Task instructions:
Pull every line containing "computer" from the listing.

The data:
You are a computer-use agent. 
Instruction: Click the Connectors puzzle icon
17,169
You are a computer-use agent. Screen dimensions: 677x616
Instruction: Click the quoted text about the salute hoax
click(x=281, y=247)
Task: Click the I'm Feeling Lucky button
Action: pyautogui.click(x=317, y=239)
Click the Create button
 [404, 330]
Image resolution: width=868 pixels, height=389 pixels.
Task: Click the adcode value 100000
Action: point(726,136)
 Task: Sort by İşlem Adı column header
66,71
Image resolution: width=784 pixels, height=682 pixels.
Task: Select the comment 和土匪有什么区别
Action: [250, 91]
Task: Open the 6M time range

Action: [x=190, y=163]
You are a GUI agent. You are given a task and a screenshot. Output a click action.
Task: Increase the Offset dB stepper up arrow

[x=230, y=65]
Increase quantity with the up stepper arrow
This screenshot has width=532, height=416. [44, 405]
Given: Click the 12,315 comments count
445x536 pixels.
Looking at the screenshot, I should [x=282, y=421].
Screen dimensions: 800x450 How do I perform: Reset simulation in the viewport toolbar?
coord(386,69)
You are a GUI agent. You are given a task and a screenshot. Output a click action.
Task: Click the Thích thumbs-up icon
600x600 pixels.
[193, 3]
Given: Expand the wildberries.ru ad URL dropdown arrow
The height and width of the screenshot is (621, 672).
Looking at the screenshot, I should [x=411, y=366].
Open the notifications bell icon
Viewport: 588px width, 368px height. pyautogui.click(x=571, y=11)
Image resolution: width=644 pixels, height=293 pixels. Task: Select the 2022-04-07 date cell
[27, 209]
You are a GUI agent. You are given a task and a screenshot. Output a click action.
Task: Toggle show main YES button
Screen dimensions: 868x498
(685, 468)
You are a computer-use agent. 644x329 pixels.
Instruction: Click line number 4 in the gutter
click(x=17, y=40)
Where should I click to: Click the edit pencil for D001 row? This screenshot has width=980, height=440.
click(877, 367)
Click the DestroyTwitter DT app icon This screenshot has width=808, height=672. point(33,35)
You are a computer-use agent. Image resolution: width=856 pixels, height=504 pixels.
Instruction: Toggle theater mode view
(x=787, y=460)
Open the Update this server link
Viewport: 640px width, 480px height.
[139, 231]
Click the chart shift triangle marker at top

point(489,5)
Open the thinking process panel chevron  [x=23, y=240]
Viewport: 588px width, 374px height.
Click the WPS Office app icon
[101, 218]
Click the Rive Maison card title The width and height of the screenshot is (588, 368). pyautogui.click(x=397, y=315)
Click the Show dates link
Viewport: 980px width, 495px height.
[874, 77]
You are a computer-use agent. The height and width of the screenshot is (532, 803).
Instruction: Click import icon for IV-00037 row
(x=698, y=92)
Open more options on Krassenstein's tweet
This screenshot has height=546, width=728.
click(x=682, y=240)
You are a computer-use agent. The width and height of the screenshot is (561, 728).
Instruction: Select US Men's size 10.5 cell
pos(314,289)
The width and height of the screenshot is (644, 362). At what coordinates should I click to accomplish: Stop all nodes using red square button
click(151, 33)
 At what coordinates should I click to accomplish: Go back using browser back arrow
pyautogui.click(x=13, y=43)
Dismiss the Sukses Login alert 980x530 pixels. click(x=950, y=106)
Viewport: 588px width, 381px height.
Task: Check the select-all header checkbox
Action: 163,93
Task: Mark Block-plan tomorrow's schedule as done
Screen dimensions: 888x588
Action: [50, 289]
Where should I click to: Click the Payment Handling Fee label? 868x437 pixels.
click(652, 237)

Completed task:
You are a computer-use agent. 
You are a computer-use agent. Screen dimensions: 677x616
You are a computer-use agent. 644x329 pixels.
You are a computer-use agent. Image resolution: width=856 pixels, height=504 pixels.
You are a computer-use agent. The height and width of the screenshot is (532, 803).
You are a computer-use agent. The width and height of the screenshot is (561, 728).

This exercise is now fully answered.